Compute ACF of sinusoid, random noise, and autoregressive signal. Observe lag structure and relate to expected properties. Compare biased vs unbiased estimators on short records.
From your study of random signals and power spectral density, you know that a random signal cannot be described sample by sample — instead you characterize it statistically. The autocorrelation function R_x(τ) = E[x(t)x(t+τ)] asks a deceptively simple question: how much does a signal resemble a time-shifted copy of itself? At lag τ = 0, a signal is perfectly correlated with itself, so R_x(0) = E[x²(t)] = the signal's average power — the maximum possible value. At large lags, if the signal is stationary and ergodic, R_x(τ) → 0 because distant samples become uncorrelated. The shape of R_x(τ) between these extremes encodes the signal's temporal structure.
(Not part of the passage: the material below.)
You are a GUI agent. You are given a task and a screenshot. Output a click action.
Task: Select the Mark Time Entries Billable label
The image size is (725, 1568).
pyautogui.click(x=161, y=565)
Three fundamental properties follow from the definition and are worth internalizing geometrically. First, R_x(0) ≥ |R_x(τ)| for all τ — the zero-lag value is always the global maximum. Second, the ACF is even: R_x(τ) = R_x(−τ), because flipping the sign of the lag just reverses which sample leads and which follows, and the product is the same. Third, the ACF of a periodic signal is itself periodic at the same period — a sinusoid's ACF is a cosine, not a decaying function. This makes the ACF a detector of hidden periodicity: even if a periodic signal is buried in broadband noise, the ACF will show a persistent oscillation at the signal's period while the noise contribution decays toward zero. The link to your PSD prerequisite: by the Wiener-Khinchin theorem, the power spectral density S_x(f) is exactly the Fourier transform of R_x(τ). ACF and PSD are a Fourier pair — two views of the same information.
Estimating R_x(τ) from a finite data record introduces practical complications. The biased estimator R̂_x(τ) = (1/N) Σ x(n)x(n+τ), summing over all available sample pairs and dividing by N (the total record length rather than the number of pairs), is biased — it underestimates the true ACF at large lags — but has lower variance and always produces a valid (positive semi-definite) spectrum when Fourier-transformed. The unbiased estimator divides by N−|τ| (the actual number of pairs available at each lag), which removes the bias but inflates variance at large lags, where few pairs exist, sometimes producing nonsensical negative spectral estimates. The rule of thumb: use the biased estimator in practice; restrict interpretation to lags much shorter than the record length (τ_max ≤ N/10 is common).
The ACF of white noise is an impulse at τ = 0 and zero everywhere else — white noise is uncorrelated sample to sample by definition. Any departure from an impulsive ACF signals structure in the data: a slowly decaying ACF suggests long-range correlation (an AR process with poles near the unit circle), while an ACF that drops to zero abruptly after M lags signals a moving-average process of order M. This diagnostic reading of ACF shape is the practical skill this topic builds — it is the foundation for model order selection in AR/MA/ARMA parametric modeling and for detecting whether a signal has been filtered, correlated, or corrupted in time-structured ways.